[Record extracts]:

──────

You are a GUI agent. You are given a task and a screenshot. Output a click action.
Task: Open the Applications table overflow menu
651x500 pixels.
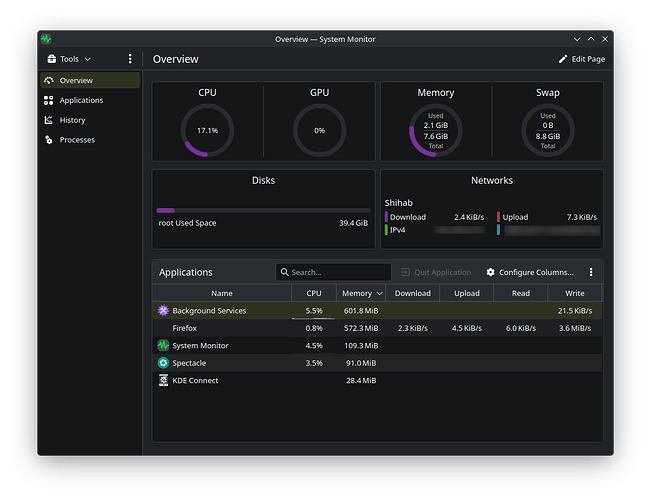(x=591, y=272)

──────

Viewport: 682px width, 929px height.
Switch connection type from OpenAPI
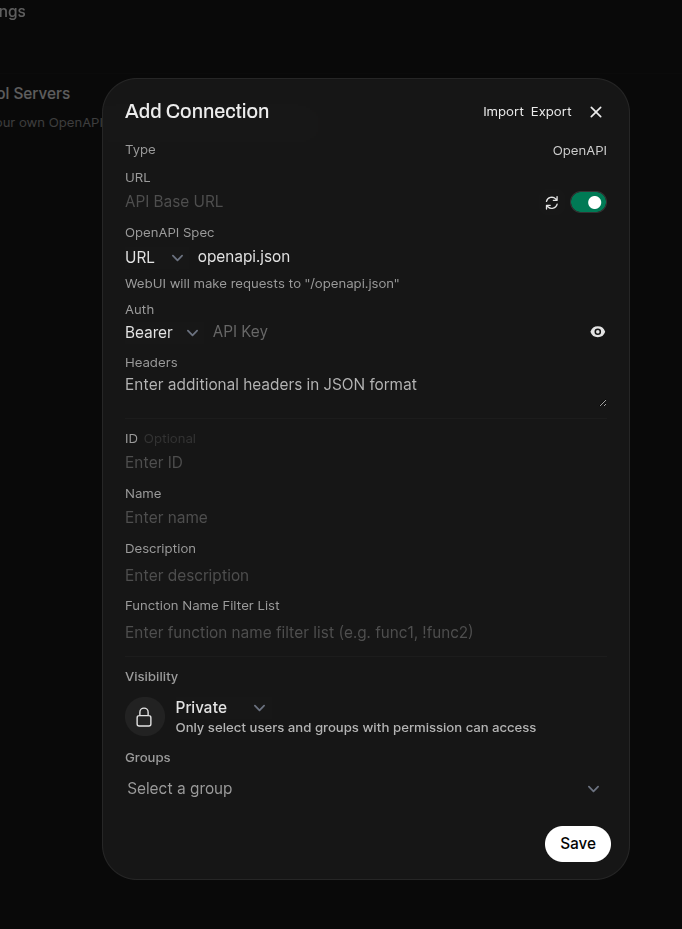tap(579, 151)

──────

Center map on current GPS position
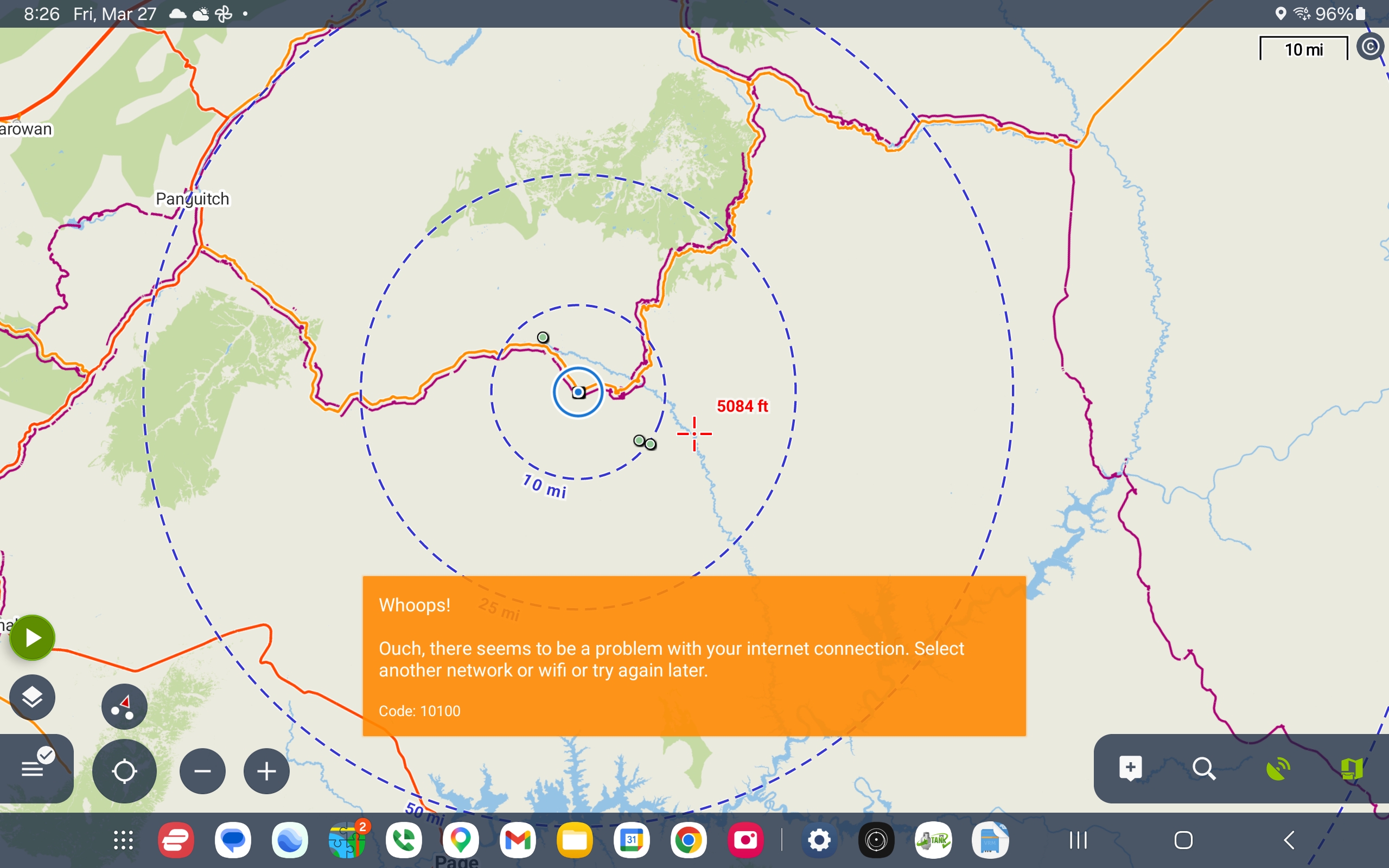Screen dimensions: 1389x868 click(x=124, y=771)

──────

[Task requirements]: Offset every coordinate in the answers by -111, and restate everything from the line containing "You are a GUI" down to the line containing "(x=591, y=272)", requests included. Omit the pictures from your output.

[Final answer]:
You are a GUI agent. You are given a task and a screenshot. Output a click action.
Task: Open the Applications table overflow menu
651x500 pixels.
(x=480, y=161)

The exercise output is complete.